== TASK ==
Search the entries for the word "with" and pull out each line that has it.

[Data records]
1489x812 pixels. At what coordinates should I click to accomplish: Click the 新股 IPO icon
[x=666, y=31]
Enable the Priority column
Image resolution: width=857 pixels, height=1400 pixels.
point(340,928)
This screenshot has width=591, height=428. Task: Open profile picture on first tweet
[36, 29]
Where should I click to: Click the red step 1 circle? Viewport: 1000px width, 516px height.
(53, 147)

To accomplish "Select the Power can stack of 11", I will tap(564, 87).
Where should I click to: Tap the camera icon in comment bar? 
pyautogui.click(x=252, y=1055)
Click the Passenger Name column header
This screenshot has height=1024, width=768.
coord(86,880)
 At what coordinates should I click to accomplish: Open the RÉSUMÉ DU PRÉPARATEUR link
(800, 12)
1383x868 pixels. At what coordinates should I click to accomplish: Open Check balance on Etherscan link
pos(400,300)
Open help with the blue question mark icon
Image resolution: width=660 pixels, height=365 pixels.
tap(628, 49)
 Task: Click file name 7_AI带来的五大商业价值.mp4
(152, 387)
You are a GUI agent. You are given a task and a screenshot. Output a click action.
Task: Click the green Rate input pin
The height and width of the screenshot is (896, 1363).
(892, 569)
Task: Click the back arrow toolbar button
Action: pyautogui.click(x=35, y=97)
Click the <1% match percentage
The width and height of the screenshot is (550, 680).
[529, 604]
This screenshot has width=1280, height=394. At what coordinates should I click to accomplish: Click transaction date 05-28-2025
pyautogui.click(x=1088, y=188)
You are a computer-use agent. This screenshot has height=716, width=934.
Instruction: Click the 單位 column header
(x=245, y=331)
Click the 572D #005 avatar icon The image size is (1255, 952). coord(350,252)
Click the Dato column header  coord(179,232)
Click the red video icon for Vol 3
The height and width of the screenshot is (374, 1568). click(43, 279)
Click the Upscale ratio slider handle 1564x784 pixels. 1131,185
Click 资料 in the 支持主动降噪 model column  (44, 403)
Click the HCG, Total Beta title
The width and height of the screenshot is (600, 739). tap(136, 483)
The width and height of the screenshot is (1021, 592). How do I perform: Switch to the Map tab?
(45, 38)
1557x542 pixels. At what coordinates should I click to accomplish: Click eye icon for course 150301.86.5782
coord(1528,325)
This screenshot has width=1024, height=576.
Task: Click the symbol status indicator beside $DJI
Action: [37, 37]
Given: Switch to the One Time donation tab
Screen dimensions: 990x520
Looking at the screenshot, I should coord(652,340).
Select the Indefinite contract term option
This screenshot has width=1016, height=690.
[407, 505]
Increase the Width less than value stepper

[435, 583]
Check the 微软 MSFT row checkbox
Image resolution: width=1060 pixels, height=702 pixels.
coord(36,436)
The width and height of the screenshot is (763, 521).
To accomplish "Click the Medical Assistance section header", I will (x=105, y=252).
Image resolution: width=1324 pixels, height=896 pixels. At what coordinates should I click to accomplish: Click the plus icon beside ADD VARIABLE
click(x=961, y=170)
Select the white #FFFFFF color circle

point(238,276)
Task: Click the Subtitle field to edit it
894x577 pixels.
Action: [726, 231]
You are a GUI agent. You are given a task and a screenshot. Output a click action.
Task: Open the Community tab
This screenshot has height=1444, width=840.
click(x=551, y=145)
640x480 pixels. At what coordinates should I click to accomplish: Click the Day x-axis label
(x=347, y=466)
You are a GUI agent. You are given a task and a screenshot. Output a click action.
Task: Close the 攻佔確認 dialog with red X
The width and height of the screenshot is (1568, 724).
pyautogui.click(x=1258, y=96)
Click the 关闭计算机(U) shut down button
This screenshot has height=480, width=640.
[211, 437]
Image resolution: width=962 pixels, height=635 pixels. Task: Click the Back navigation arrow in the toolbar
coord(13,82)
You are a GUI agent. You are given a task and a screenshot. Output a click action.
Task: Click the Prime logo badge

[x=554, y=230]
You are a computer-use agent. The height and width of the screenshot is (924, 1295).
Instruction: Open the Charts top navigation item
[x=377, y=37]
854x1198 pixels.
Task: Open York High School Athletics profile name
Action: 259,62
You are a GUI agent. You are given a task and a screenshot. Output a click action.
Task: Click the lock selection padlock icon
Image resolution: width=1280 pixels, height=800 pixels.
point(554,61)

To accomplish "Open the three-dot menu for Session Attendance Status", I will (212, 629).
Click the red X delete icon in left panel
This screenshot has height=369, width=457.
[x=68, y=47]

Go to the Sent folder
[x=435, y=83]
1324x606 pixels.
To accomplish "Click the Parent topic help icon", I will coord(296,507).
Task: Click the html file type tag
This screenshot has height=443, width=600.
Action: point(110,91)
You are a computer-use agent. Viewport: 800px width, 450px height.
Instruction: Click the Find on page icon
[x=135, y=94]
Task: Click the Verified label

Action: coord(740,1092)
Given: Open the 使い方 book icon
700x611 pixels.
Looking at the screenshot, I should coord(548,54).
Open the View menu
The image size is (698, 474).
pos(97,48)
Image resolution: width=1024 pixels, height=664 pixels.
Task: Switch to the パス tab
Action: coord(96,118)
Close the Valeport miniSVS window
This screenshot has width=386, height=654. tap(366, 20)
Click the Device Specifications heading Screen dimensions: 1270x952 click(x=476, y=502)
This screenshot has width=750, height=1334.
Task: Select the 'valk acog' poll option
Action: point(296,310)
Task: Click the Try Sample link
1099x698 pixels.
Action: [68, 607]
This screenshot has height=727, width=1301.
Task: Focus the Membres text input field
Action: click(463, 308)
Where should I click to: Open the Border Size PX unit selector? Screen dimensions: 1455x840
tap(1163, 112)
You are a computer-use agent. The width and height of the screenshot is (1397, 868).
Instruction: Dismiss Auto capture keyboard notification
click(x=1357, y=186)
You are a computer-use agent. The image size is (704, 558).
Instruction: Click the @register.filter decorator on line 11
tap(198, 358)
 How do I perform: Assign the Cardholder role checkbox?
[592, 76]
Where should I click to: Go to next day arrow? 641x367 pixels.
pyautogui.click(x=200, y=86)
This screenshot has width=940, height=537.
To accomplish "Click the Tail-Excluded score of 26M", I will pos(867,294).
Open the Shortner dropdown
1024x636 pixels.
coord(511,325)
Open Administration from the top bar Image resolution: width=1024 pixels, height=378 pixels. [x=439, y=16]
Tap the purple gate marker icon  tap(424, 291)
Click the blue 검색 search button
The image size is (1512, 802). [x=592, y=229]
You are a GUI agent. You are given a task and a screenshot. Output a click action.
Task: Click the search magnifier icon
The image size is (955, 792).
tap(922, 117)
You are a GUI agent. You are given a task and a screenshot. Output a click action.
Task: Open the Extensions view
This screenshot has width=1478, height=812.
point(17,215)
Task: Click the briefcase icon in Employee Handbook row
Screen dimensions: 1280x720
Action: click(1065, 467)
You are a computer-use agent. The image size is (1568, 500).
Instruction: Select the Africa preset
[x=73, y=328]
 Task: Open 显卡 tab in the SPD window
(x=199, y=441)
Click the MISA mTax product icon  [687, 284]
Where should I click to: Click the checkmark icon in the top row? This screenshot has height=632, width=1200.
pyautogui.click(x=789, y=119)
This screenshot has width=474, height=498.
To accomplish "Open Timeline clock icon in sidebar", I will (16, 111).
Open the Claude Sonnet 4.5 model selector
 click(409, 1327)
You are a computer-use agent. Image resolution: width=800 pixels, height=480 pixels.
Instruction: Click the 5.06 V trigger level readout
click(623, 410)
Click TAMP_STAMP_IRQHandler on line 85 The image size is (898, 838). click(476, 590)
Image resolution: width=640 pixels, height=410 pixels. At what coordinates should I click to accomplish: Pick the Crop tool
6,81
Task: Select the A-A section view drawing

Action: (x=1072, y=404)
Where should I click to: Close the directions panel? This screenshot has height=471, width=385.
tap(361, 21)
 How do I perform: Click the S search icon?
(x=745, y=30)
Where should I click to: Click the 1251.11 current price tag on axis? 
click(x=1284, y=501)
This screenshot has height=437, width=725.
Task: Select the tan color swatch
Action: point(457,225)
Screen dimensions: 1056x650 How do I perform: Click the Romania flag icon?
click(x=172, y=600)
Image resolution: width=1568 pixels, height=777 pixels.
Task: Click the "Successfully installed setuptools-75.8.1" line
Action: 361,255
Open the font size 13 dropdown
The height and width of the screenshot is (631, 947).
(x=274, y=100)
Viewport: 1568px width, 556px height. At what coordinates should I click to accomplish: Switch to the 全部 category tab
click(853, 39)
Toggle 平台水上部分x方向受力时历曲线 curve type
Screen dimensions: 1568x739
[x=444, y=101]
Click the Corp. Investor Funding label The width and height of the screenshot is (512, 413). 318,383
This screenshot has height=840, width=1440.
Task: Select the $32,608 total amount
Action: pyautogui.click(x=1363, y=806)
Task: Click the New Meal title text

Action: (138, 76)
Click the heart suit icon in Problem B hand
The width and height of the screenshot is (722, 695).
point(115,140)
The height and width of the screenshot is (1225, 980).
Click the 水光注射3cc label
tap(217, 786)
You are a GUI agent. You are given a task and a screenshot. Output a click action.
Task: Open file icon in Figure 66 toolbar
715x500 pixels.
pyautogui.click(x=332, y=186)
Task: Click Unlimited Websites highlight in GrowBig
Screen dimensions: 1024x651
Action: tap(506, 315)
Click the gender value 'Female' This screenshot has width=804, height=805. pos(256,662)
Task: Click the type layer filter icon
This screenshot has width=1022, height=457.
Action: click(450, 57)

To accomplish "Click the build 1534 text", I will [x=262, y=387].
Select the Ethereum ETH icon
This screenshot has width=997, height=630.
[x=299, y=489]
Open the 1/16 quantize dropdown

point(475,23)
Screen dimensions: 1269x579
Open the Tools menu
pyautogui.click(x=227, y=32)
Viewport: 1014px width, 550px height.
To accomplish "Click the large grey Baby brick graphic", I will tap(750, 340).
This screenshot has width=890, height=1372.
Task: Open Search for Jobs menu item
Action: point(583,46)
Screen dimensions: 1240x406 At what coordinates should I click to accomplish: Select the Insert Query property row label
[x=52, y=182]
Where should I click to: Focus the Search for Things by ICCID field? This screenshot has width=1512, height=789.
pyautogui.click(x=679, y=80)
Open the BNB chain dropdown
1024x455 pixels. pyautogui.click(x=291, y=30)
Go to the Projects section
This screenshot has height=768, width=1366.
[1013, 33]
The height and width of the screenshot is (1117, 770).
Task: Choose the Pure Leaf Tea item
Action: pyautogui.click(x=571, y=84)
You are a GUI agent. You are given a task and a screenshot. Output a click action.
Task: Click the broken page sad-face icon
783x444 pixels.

== TASK ANSWER ==
Open help with the blue question mark icon
Task: Close the 攻佔確認 dialog with red X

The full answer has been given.